Même s’il peut apparaître légitimement comme un scandale aux yeux des féministes, le mythe de la femme, du serpent et de la pomme dans un des livres sacrés des hommes illustre cette liaison de façon éclatante. Dans un autre livre sacré qui fait suite à celui-là, Dieu, descendu sur la Terre sous la forme de son fils qui prend la figure d’un homme, doit passer par le mal pour répandre l’amour. Il est livré à ses bourreaux par un traître du nom de Judas qui assure dans le mal la mission d’amour du fils de Dieu. Deux créatures permettent au Dieu fait homme sous le nom de Jésus de fonder parmi les hommes sa religion d’amour : Marie, sa mère, dans le bien, en lui donnant la vie ; et Judas, le traître, dans le mal, en lui donnant la mort. Dieu, cloué à la croix, meurt dans la souffrance pour le salut du monde. Il faut passer par le mal pour que l’amour triomphe. La seule justification que les hommes aient pu trouver au mal et à son absurde cruauté est dans le sacrifice et dans l’expiation, qui sont comme les messagers et les anges noirs du bien

Soyez béni, mon Dieu, qui donnez la souffrance Comme un divin remède à nos impuretés Et comme la meilleure et la plus pure essence Qui prépare les forts aux saintes voluptés !

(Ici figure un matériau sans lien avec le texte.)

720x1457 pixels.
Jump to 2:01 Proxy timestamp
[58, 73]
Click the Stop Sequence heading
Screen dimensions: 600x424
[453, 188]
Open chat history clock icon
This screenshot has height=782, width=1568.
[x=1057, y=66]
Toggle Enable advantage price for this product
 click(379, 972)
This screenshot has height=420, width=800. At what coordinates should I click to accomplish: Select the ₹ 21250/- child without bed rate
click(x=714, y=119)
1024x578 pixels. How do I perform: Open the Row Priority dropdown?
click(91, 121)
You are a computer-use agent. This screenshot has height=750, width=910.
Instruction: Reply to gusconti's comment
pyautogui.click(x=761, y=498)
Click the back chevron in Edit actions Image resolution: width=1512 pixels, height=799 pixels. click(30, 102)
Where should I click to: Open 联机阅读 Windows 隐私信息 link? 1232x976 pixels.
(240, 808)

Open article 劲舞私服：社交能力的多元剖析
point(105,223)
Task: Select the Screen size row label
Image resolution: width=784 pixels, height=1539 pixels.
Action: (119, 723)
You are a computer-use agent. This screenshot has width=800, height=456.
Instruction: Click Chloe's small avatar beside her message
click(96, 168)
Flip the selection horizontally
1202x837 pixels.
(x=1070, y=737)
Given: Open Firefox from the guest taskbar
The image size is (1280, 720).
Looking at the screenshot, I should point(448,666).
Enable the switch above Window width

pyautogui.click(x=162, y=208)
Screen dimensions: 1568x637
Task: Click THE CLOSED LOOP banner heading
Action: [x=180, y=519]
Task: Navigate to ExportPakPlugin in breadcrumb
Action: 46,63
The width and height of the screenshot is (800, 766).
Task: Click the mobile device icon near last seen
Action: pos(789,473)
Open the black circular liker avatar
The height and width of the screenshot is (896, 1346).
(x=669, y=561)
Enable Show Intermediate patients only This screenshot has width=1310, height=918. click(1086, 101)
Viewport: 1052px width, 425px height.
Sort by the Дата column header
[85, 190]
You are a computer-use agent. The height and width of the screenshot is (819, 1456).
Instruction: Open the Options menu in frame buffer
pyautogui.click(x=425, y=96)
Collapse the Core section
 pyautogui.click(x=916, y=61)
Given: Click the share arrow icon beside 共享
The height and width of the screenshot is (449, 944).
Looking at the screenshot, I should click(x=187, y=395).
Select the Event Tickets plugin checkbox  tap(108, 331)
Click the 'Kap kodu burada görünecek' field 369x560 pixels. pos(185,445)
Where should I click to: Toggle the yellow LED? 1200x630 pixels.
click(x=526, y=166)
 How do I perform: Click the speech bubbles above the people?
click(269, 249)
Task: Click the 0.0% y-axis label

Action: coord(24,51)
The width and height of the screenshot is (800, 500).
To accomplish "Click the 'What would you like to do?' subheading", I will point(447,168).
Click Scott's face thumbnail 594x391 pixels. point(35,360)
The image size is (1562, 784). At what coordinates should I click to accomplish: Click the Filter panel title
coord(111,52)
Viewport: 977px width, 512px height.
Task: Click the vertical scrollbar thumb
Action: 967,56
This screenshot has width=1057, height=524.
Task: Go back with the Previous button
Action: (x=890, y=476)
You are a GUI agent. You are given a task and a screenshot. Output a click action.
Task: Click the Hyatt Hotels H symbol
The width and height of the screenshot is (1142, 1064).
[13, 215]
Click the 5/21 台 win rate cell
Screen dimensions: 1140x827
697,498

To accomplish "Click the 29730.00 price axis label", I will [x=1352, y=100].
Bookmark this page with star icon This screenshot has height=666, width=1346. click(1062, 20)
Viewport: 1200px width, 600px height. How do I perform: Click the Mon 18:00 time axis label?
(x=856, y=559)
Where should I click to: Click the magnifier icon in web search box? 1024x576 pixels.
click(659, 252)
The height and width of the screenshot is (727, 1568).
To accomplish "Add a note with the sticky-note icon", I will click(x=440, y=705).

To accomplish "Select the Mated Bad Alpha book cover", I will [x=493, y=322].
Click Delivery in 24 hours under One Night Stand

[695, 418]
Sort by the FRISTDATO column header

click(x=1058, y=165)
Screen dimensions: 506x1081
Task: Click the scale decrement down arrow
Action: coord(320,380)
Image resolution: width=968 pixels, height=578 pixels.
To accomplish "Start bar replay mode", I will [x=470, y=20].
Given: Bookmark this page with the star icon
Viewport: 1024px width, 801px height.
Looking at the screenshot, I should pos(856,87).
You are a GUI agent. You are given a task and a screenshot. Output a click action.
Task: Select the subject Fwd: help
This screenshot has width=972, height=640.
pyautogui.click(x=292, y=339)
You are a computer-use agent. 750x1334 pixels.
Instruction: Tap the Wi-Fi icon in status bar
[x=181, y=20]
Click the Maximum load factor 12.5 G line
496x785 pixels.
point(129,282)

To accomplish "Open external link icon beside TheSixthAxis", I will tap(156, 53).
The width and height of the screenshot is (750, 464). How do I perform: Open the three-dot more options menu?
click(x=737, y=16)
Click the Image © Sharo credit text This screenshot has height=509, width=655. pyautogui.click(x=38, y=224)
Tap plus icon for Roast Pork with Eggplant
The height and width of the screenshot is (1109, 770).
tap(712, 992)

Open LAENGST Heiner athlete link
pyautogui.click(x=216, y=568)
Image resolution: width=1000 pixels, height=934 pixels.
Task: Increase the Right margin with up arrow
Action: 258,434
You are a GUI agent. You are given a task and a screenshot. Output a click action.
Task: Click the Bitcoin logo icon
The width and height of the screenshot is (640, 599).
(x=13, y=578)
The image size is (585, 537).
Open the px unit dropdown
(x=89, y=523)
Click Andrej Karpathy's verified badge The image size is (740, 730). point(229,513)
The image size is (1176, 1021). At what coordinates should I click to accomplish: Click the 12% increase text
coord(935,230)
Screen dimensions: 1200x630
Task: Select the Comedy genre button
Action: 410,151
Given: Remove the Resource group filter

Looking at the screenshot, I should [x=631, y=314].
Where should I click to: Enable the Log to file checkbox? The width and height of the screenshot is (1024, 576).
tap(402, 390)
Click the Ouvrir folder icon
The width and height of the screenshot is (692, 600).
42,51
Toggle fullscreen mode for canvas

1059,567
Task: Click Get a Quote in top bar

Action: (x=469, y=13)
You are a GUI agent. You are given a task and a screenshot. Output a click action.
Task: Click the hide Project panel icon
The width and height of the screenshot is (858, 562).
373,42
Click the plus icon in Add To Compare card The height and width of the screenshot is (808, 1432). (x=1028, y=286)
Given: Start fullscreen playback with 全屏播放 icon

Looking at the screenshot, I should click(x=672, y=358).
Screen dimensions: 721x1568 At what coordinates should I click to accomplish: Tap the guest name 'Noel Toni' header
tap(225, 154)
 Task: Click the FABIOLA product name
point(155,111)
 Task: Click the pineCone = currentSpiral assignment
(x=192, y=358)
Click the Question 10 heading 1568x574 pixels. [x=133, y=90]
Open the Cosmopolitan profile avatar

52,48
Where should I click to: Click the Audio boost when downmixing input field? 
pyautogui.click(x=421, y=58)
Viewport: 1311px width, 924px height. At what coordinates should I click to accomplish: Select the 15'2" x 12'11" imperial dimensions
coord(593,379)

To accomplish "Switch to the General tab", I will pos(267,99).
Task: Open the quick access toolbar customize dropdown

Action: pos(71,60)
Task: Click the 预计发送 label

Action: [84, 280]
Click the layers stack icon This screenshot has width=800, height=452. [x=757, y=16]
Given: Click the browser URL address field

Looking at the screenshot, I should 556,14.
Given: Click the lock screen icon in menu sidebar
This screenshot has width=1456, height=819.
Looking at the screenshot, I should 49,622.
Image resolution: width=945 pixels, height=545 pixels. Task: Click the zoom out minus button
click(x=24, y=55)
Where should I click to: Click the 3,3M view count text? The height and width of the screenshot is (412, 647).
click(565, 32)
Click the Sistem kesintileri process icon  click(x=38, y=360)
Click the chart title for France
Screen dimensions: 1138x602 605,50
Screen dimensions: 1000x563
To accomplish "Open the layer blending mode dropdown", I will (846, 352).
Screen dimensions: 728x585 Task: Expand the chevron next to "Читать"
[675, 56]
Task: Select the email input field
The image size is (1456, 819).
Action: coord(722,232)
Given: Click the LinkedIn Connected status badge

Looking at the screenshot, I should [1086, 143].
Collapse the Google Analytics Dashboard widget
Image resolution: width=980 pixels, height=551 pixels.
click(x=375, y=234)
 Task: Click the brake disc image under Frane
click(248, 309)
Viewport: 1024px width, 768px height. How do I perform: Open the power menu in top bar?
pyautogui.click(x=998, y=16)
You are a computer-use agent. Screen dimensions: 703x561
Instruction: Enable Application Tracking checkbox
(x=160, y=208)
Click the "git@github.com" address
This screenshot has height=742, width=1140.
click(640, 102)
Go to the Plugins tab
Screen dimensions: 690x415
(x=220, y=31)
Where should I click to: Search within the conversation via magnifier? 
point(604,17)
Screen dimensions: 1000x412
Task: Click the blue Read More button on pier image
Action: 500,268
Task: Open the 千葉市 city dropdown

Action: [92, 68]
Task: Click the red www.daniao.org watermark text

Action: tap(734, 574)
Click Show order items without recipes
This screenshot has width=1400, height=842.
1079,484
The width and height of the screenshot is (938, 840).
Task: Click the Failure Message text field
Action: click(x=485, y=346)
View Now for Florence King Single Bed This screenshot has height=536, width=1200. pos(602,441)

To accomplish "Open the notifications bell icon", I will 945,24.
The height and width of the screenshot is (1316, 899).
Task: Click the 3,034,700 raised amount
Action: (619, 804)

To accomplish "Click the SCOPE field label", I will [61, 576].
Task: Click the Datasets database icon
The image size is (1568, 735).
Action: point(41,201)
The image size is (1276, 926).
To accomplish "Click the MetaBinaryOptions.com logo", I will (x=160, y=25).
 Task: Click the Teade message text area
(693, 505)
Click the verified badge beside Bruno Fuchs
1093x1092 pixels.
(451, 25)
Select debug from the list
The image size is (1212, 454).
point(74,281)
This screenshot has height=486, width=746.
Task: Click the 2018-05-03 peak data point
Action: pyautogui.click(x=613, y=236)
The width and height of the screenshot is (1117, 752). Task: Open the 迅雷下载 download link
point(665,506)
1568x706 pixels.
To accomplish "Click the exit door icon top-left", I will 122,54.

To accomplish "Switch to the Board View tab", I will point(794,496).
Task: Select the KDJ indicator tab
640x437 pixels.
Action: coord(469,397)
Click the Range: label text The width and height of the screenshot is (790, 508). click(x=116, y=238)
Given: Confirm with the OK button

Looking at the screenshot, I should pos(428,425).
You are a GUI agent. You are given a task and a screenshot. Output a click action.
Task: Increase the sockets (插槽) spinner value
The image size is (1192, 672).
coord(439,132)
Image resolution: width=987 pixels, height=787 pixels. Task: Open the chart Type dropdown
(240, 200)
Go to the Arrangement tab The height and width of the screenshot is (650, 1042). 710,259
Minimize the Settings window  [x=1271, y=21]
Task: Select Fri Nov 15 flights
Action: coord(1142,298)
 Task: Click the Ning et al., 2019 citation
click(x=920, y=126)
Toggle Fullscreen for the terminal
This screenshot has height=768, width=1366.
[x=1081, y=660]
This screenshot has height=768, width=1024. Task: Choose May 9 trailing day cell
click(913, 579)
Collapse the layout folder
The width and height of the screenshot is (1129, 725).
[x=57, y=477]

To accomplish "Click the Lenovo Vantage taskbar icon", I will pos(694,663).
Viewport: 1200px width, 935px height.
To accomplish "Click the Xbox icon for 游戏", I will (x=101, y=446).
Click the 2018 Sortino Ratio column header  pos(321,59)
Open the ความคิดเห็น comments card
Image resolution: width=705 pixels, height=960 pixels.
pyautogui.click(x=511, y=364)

Les liens de l’amour et de la mort ont été soulignés à l’envi depuis les Grecs jusqu’au Dr Freud : Éros et Thanatos, l’un si jeune et si beau, l’autre repoussant et vieux, sont des frères jumeaux et ennemis. Les hommes s’aiment parce qu’ils sont mortels, et ils font l’amour pour ne pas disparaître tout entiers et pour survivre dans leurs enfants. La mort qui, pour les hommes, constitue le mal suprême est inséparable de l’amour. Inséparable aussi du temps. Le mal est dans le temps parce qu’à la différence de l’éternité le temps, qui jaillit d’un début, se précipite vers une fin : il se rue vers la mort à travers l’usure, la vieillesse et le délabrement. Le mal est là. Il est charrié par le temps au même titre que l’amour.